#### Work to be completed:
Transcribe every record below word for word.

#### Material provided:
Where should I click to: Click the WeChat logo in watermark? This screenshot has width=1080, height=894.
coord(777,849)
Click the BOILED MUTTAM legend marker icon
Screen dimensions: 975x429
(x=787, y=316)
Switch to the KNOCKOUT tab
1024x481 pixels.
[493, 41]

#### Task answer:
Where should I click to: Click the WeChat logo in watermark? This screenshot has width=1080, height=894.
coord(777,849)
Click the BOILED MUTTAM legend marker icon
Screen dimensions: 975x429
(x=787, y=316)
Switch to the KNOCKOUT tab
1024x481 pixels.
[493, 41]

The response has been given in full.